McLaren now has a second production facility, the McLaren Composites Technology Center (MCTC), based in Yorkshire, England. The facility cost 50 million pounds (about $65 million USD) to build and is expected to add 100 million pounds to the local economy. Once fully staffed, the MCTC is expected to be home to 200 workers.
The opening ceremony was no small affair, with the Duke and Duchess of Cambridge and the Crown Prince of Bahrain, Salman bin Hamad Al Khalifa, on hand. For McLaren, the facility certainly represents a major investment. The facility also hints at McLaren’s future.

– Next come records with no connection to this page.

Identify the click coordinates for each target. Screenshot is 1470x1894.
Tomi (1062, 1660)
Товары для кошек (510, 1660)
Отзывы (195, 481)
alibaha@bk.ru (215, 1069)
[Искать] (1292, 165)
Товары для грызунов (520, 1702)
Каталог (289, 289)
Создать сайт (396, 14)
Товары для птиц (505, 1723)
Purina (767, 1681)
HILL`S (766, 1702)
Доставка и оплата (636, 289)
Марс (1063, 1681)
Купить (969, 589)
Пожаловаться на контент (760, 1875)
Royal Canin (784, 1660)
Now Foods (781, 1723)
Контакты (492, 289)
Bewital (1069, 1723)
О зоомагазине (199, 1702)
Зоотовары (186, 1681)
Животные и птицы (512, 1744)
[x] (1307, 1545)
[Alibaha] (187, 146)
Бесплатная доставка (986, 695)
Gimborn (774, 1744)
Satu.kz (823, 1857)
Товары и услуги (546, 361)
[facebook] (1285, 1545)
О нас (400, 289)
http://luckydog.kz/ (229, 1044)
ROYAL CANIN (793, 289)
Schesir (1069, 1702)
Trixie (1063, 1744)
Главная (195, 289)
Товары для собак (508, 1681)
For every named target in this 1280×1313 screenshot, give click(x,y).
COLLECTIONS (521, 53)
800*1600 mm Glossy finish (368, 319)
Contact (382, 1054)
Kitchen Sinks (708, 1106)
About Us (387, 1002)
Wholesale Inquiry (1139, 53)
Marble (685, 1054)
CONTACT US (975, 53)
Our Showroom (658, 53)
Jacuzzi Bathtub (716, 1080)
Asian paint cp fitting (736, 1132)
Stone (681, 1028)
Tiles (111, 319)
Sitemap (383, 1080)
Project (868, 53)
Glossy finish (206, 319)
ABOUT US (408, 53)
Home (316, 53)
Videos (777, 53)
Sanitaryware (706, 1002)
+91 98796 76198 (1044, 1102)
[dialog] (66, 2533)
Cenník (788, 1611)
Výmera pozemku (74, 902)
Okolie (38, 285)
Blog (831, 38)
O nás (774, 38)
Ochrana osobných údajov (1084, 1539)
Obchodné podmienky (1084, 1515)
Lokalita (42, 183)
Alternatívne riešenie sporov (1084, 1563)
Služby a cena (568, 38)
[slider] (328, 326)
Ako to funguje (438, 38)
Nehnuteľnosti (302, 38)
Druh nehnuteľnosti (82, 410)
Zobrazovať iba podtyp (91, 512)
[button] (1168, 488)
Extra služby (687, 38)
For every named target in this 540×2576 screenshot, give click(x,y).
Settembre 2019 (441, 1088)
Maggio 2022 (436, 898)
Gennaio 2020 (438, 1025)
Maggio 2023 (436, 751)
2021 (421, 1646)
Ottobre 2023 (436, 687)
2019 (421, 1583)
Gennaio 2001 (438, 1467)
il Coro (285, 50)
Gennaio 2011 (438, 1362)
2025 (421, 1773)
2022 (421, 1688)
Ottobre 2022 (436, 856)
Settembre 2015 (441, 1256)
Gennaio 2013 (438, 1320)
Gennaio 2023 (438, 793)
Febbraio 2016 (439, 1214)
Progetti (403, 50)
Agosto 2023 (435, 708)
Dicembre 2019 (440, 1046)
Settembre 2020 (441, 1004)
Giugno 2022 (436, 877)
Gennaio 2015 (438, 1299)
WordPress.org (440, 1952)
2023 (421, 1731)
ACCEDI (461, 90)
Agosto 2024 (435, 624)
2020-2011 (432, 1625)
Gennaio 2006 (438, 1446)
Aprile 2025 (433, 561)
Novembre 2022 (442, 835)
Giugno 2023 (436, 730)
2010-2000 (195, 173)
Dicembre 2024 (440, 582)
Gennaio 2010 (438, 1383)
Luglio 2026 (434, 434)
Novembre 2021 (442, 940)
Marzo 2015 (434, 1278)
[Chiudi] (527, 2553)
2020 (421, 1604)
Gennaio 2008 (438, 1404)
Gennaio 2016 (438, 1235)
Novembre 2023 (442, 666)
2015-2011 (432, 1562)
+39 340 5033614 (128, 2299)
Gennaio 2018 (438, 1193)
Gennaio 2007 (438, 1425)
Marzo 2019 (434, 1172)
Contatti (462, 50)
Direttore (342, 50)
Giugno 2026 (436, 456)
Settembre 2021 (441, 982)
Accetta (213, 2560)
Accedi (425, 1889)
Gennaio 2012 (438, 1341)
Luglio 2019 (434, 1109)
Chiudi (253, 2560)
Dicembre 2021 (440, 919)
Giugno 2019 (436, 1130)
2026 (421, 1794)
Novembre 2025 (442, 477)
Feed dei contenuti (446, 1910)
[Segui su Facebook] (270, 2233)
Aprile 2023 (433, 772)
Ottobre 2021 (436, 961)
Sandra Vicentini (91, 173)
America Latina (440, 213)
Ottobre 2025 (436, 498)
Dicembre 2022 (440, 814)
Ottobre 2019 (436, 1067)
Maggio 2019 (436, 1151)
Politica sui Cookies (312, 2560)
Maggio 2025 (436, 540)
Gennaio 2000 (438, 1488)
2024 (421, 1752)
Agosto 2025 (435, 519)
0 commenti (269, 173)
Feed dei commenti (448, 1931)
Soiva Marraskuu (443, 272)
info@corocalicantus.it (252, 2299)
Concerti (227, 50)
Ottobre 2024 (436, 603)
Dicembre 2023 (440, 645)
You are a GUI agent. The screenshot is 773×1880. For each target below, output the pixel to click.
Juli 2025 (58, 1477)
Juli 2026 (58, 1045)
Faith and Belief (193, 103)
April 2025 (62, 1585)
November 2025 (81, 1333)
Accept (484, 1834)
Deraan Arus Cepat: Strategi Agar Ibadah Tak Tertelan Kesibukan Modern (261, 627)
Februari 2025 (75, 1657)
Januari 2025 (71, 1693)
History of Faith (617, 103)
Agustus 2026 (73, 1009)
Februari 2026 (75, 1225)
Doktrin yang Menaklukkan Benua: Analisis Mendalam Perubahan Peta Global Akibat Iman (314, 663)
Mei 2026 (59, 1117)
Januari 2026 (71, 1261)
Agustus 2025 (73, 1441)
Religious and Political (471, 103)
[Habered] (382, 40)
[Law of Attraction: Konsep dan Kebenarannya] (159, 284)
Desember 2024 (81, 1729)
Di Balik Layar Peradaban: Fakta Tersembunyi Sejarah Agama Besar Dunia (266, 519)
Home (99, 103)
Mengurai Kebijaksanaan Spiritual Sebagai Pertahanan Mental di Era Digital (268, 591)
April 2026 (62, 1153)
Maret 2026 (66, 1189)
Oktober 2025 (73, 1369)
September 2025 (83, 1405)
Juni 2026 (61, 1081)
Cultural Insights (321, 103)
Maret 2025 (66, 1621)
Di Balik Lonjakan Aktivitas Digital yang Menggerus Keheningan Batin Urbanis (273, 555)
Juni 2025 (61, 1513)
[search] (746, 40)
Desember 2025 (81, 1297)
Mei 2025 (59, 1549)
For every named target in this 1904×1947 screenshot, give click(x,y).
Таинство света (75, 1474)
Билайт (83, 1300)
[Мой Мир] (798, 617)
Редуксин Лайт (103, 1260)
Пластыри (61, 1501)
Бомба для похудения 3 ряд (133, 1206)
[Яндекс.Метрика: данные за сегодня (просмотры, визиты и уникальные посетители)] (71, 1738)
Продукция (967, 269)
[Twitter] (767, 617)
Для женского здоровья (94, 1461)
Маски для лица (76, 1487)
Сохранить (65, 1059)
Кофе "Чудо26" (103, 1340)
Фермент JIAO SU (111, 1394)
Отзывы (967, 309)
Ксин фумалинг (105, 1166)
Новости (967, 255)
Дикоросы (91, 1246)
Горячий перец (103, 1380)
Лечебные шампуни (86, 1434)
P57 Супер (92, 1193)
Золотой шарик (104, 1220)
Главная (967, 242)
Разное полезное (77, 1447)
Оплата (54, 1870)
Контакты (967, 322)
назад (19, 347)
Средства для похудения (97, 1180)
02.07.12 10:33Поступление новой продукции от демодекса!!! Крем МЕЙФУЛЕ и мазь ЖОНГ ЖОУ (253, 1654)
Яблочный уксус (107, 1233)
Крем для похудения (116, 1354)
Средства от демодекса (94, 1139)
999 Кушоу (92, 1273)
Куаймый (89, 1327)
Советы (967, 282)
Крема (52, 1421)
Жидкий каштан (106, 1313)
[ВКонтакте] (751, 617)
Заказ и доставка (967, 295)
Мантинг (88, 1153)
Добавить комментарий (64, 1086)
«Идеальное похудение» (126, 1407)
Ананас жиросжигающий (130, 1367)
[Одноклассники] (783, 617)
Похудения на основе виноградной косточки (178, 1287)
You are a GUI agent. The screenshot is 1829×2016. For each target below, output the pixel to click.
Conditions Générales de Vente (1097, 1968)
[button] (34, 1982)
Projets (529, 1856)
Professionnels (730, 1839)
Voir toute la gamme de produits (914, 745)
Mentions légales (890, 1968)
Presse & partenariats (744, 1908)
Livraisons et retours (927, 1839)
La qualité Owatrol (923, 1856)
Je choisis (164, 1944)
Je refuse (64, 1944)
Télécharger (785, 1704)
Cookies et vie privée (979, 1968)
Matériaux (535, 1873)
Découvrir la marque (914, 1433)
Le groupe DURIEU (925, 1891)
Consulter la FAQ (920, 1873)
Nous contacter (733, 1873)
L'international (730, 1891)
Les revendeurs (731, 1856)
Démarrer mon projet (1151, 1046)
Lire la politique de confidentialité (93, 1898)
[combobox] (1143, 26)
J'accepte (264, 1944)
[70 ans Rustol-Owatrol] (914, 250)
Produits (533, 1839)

The MCTC has been set up specifically to explore innovative carbon fiber and composite materials. Many high end automobile manufacturers are moving past steel and other metals. Not only is metal prone to rusting, it’s also heavy and while it’s strong, there are stronger materials out there.
Carbon fiber is emerging as a popular alternative for hypercar manufacturers. Carbon fiber materials are often as strong, if not stronger than steel and other metals. At the same time, carbon fiber is generally much lighter. At the MCTC, researchers will be working on lightweight carbon fiber tubs that McLaren hopes to soon use in their cars.
For hypercar manufacturers, reducing weight can lead to faster speeds and better handling. While such materials aren’t cheap, increased research may yield lower costs. The hypercars of the future are likely to increasingly eschew metals in favor of carbon fiber and other compositions. The MCTC highlights the growing interest in researching alternative materials.